But anyway…we practised some flaps and co-ordination exercises, and we also learnt an exciting new swung walk, which began with a heel-dig in front and ended with a spring onto the other foot. When I say swung, or swing beat, it means rather than doing a 4 beat step as an even ‘1-2-3-4’, you do it as ‘a-ONE-and-two’.  I’ll try and practice this while it’s fresh.

Then we went through our routine, but as I said, I wasn’t being as deliberate with my steps as I would like.

Chatted to K at the end of the class about doing ballet and contemporary dance.  Our teacher had some amazing new blue Ruben Sanchez tap shoes. I like!

One thing about going back to Weds night ballet and Thurs lunchtime tap is to think about how I am going to co-ordinate kit bags. Need to ponder this when I get home later.

Hope you’ve had a fun dance week?

First Week

A rare outfit post

Yesterday I travelled into London with my SO so that I could attend the first Rhythm Tap 2 (advanced beginners) class of the new term! I left him to do his 4 bridge walk of the Thames, while I headed to Morley College. I felt quite nervous again after the break and I guess anticipating who would be there as I hadn’t been to the daytime classes in a while.

Besides that, when I got to the display board, I saw that the class wasn’t in the usual studio in the basement, but in a studio in the other building next door! Thankfully, I knew the other building from having attended Pilates there a couple of years back, so I knew where to go.

I got changed in my usual venue (toilet cubicle in the main building) and then made my way to the other building, bumping into the head of the dance department on the way and smiling at him as though he was supposed to remember teaching me back in 2012…

Got to the correct place and then had to check in with the security desk there and basically they won’t let students through until a minute before the class begins. Not as relaxed as the main building!

I spoke to a couple of new girls on the way in and then caught up with K and said hi to a few other familiar people who were coming out of level 1. It’s a small class, being 1.30 in the afternoon, but I like that – there’s about 7 of us.

The class was really great fun! It felt weird being back in tap shoes after so many weeks, and it took a few moments to get balanced on the balls of my feet to execute quicker shuffles, but I LOVE the warm up song we’re using (California Soul by Marlena Shaw).

For some reason I had a reluctant left foot/ankle so I kept missing a few things. Part of that is probably because my ankle has been feeling like it has needed to click for about 2 months now…and hasn’t! But at the same time I think my tapping was a bit cleaner than it has been and I got some encouraging feedback. I actually think I prefer the new studio as it’s better ventilated and not slippery like the basement studio, but my front tap plates are still slicing the floor and getting stuck sometimes mid-flow.

The routine we’re learning is really cool, and I’ve actually remembered most of what we learnt!

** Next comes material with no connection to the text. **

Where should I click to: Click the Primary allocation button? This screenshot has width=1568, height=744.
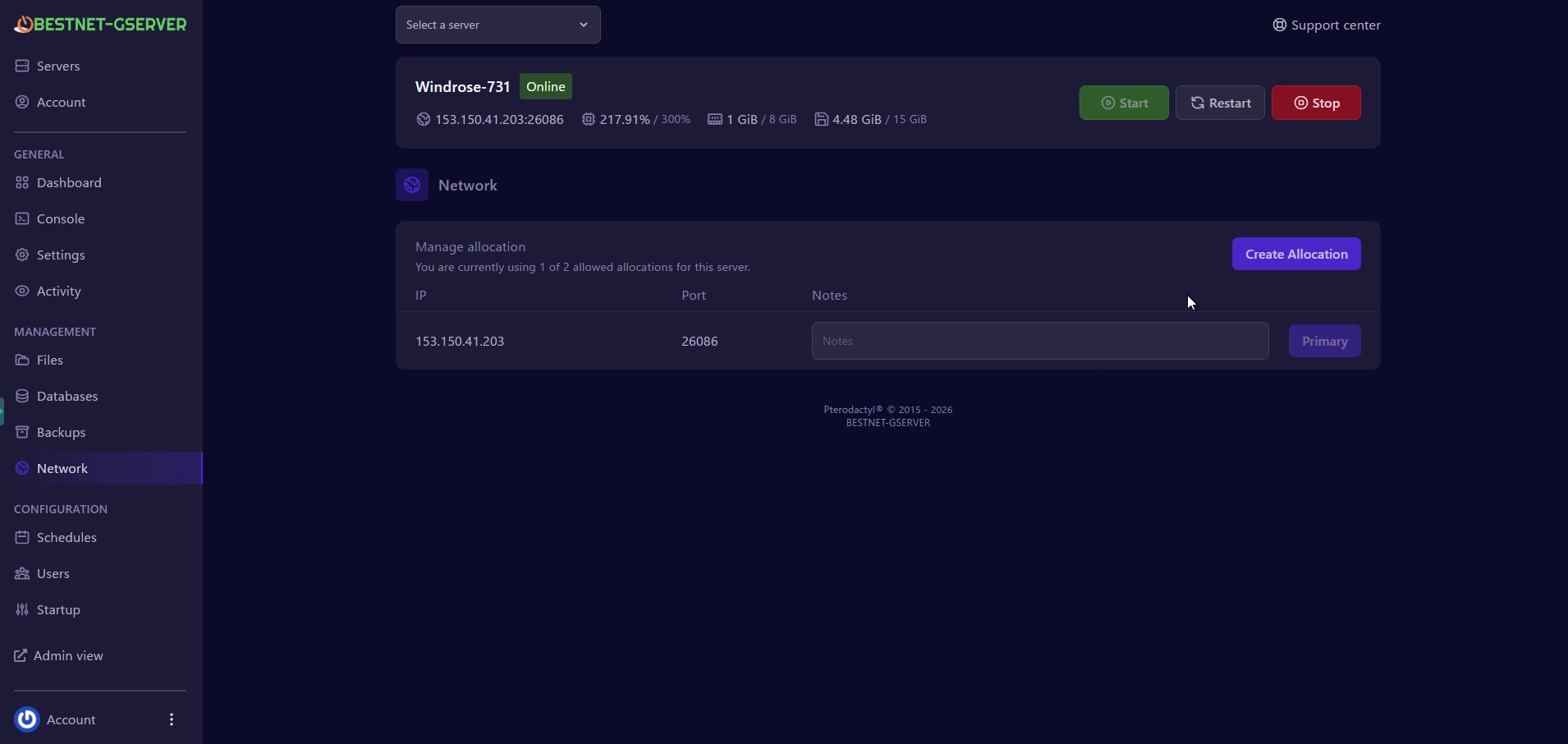[1324, 341]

At the end our teacher called me back over and said she thinks I perhaps should try level 3, which I guess is intermediate! I said “really? Are you sure?” and she said it would challenge me, but maybe do these 6 weeks of level 2 and see how it goes. My teacher was excited and I was like arrggghhh! Anyway, I’ll keep you updated on my progress. I want to stick with the daytime level 2 and evening ballet until January ideally.

Book Review

Tap book

Tap! The Greatest Tap Dance Stars and their Stories 1900-1955 by Rusty E. Frank 

I have finally got around to writing this brief review, having finished reading this book back in July!

LA tap dancer Rusty E. Frank has compiled this fabulous book of interviews with all the tap dancing greats of the early to mid twentieth century as a potted history of tap. The book opens with a foreword by tap legend Gregory Hines (one of my faves!) who briefly describes the origins of the Jazz art form and the various styles and rhythms that evolved.

The book is then split into 3 parts:

Part 1: 1900-1929 (includes people such as Willie Covan, Ruby Keeler and Leonard Reed (of the Shim Sham Shimmy))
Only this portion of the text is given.